Speaking with PUNCH HealthWise, Dr. Oloyede said that episiotomy is normally used by physicians when the baby is big and the mother has difficulty in delivering.
“Episiotomy is especially necessary when the outlet is small and you want to prevent severe tears; and after the delivery, you suture the cut.
“Suture is to help the woman heal faster. It is not to ‘help’ her male partner. No physician should use such suture to reduce the size of the vagina.”
Continuing, Oloyede warned, “You cannot and should not suture where you did not cut. So, how can you help to enhance a male partner’s sexual pleasure when you are not doing reconstructive surgery?
“I don’t think any good doctor will be thinking about helping any man’s sexual pleasure while suturing a woman after delivery. The person you are helping is the woman, not the man.”
Recounting his experience, the physician said, “I even know some women who refuse suture after delivery because of their fear of pain, but I always advise that the cut should be sutured because if it isn’t, it might make the vaginal opening wide.
“Women who refuse suture are made to sign that they don’t want it. But, a suture is just to put the vaginal opening back the way it was and to enable the women to heal faster,” he said.
‘Stop undue worries about your vagina’
Oloyede also urged women to stop getting unduly worried about what men feel about the vagina size after delivery, adding that the vagina wall is elastic and usually returns to almost its normal state after delivery.
“Once you suture if a tear occurs during vaginal birth or because you have to do an episiotomy, the vagina will be back to almost the way it was, because it is elastic.
“However, after having two or three children, it may not completely go back to what it was exactly because of the stretch, but it will return to almost what it was,” he said.
The public health physician also noted that both the female and male sex organs shrink as people advance in age.
“As ageing occurs and women approach menopause, the female hormones, particularly the oestrogen, reduces and that actually reduces the size of the female sex organ.
“This also happens to men when they are advancing in age. Once the testosterone reduces, the male sex organ also shrinks. In fact, the whole body size usually reduces, and not just the sex organ.
‘Tight suturing is wrong’
Also speaking with PUNCH HealthWise, Dr. Joseph said that a woman should not be sutured tightly after episiotomy.

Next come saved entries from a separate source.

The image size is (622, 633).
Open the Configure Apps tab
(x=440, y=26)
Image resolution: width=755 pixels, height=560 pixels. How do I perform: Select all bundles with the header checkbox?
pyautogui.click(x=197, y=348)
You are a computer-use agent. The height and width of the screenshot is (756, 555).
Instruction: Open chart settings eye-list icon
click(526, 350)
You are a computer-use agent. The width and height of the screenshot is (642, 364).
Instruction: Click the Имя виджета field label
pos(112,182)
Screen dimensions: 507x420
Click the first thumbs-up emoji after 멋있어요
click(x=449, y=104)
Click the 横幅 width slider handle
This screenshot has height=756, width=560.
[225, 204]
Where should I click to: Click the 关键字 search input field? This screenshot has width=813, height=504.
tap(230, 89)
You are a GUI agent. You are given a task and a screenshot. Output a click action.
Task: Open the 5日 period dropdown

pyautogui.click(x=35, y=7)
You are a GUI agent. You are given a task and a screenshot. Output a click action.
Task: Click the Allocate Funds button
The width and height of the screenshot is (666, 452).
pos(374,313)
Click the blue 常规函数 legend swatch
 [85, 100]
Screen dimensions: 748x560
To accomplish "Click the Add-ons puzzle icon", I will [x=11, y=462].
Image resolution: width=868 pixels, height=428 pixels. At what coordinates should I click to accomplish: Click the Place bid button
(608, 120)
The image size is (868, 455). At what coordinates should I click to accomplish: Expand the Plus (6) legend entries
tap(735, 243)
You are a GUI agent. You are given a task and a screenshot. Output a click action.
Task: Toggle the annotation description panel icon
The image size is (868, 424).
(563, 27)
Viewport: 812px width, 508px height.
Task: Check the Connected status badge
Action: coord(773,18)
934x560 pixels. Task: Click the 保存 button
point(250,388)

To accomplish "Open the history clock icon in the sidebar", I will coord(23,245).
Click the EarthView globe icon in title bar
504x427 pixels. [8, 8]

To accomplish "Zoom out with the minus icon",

“If it is too tight, it is a wrong repair. The suture is supposed to basically repair the cut made to enable the delivery and avoid more serious tears.
“The suture should not be a corrective surgery to reduce vaginal size. It is to help the woman to heal quickly.
“I know that when a baby has passed through the vagina with or without episiotomy, especially when a woman has had several children, the vagina may not be as it was before. That is normal.
“While the vagina may not be 100 percent as it was before childbirth, I must add that it would return to almost normal. So, it shouldn’t be a thing to worry about.
“However, I have always advised that any woman that observes a problem with her body should always see a gynaecologist for appropriate diagnosis and treatment and not to resort to patronising quacks for all sorts of spurious agents to use on their sex organ,” Joseph said.